(Stored records)

****

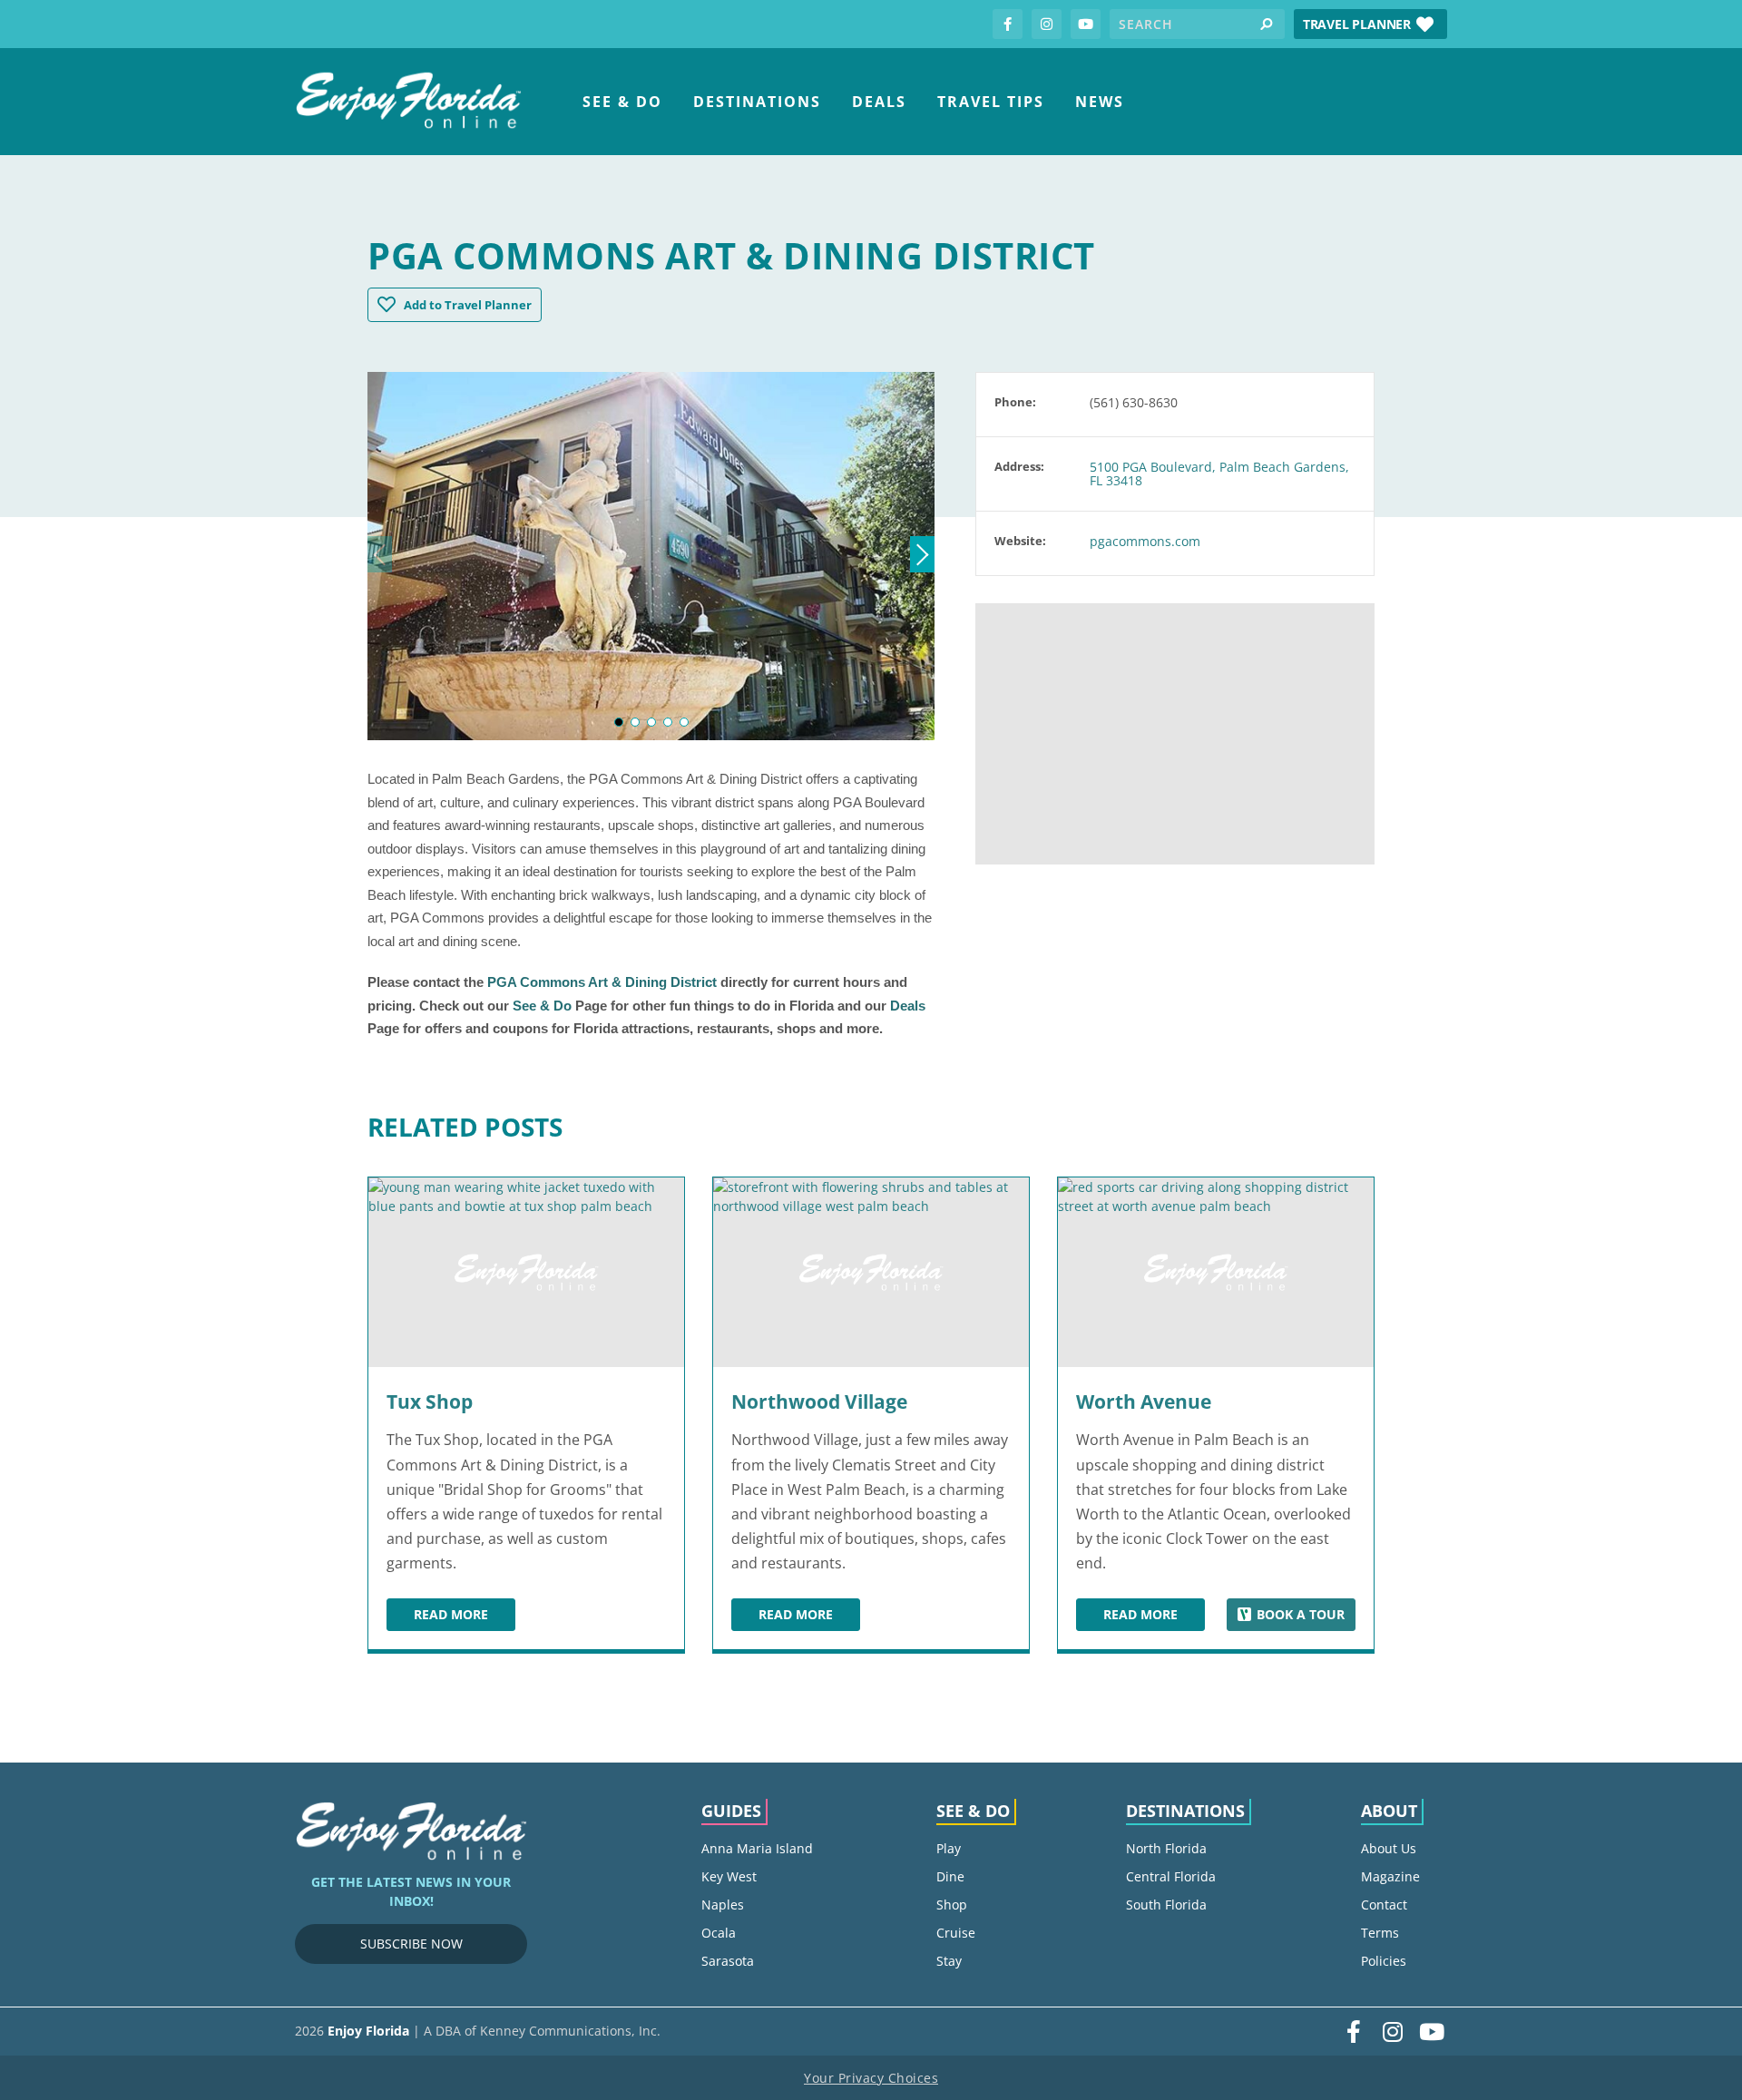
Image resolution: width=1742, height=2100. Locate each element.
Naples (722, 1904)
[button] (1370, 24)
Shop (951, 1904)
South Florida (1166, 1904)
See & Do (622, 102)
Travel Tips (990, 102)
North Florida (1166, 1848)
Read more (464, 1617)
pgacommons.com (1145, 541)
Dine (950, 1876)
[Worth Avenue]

****

Work item -> Each line above should be printed again exactly, though the pictures should not be.

Task response ->
Image resolution: width=1742, height=2100. Locate each element.
Naples (722, 1904)
[button] (1370, 24)
Shop (951, 1904)
South Florida (1166, 1904)
See & Do (622, 102)
Travel Tips (990, 102)
North Florida (1166, 1848)
Read more (464, 1617)
pgacommons.com (1145, 541)
Dine (950, 1876)
[Worth Avenue]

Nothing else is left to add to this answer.